Le Doupeng xianhua (Propos oiseux sous la tonnelle aux haricots) de l’énigmatique Aina jushi 艾衲居士 tourne autour des qualités morales et de la droiture. On y trouve des histoires de fantômes (Dp 1) et de morts vivants (Dp 11), un conte ayant trait à la légende de Xishi, femme de Yu-le-Grand (Dp 2), des récits qui traitent de la reconnaissance (Dp 3), de l’honnêteté (Dp 4), des exactions du clergé bouddhique (Dp 6), de la vanité du monde (Dp 8), et un conte final qui reproduit le discours d’un docte représentant de l’orthodoxie confucéenne (Dp 12). Seul le premier récit, « Le Gué de la femme jalouse », a été traduit (par Yenna Wu
dans le n° 44 de la revue Renditions sous le titre « Jie Zhitui Traps His Jealous Wife In An Inferno »).

L'ouvrage présente aussi le Yunxian xiao de Tianhua zhuren 天花主人 (Maître des fleurs célestes), et ses cinq contes qui traitent avec beaucoup de finesse et une grande originalité du succès aux examens (YX 1), de la fidélité et de la vertu d’une épouse (YX 2), de l’amour (YX 2, 3), de la générosité (YX 4) et de meurtre (YX 5).

Les Belles Histoires du lac de l’Ouest, Xihu jiahua de Molangzi 墨浪子 de Suzhou cloturent l’ouvrage avec 16 récits édifiants qui mettent en scène des histoires qui se déroulent dans les alentours du captivant Lac de l’Ouest, Xihu 西湖 de Hangzhou. Les contes, présentés sous forme de biographies romancées, traitent de la bonne fortune, de l’héroïsme, du talent littéraire, et ne sont pas sans rappeler par leur forme et leur teneur le Xihu erji. On y rencontre aussi bien l’immortel taoïste Ge Hong 葛洪, auteur du Baopuzi 抱朴子 cher à Philippe Che (La voie des divins immortels. Gallimard, « Connaissance de l'Orient » , 1999)
(Xj 1), les poètes Bai Juyi 白居易 (Xj 2), Su Dongpo 蘇東坡 (Xj 3), Luo Binwang 駱賓王 (Xj 4) et Lin Bu 林逋 (Xj 5), qu'une beauté (Xj 6), un général héroïque (Xj 7), un stratège loyal (Xj 8), des bonzes et des moines (Xj 9, 10, 13, 16) sans oublier des histoires frappantes d'un amour à l'épreuve de tout (Xj 11), d'une liaison amoureuse dangereuse avec un serpent blanc (Xj 15), et l'évocation de la jalousie et la perfidie féminines (Xj 14).
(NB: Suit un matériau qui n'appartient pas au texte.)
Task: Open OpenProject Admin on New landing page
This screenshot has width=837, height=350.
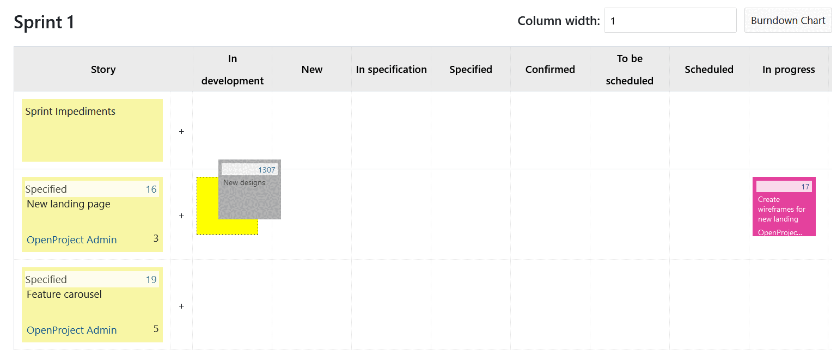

Le sixième et dernier (?) tome de l’Inventaire est en cours de préparation. Il présentera - qui sait quand ?-, des recueils de dates et de contenus aussi différents et passionnants que le présent volume. Il devrait traiter le Longyang yishi 龍陽逸史 (20 contes), le Zuixing shi 醉醒石 (15 contes), le Fengliu wu 風流悟 (8 contes), le Shi’er lou 十二樓 de Li Yu, mais aussi les contes subsistants du Shi’er xiao 十二樓 (6 contes), du Huzhong tian 壺中天 (2 contes) et les quatre récits du Zhaoshi bei 照世杯 traduits voici vingt ans déjà par Rainier Lanselle (Le cheval de Jade, Picquier Poche, 1999). Nul doute que cette pierre supplémentaire posée à l’édifice que représente ce long travail de patience comblera à nouveau chercheurs, traducteurs, étudiants et amateurs de littérature chinoise ancienne, ainsi que tous les curieux de la société chinoise des XVIème et XVIIème siècles. (S.C.)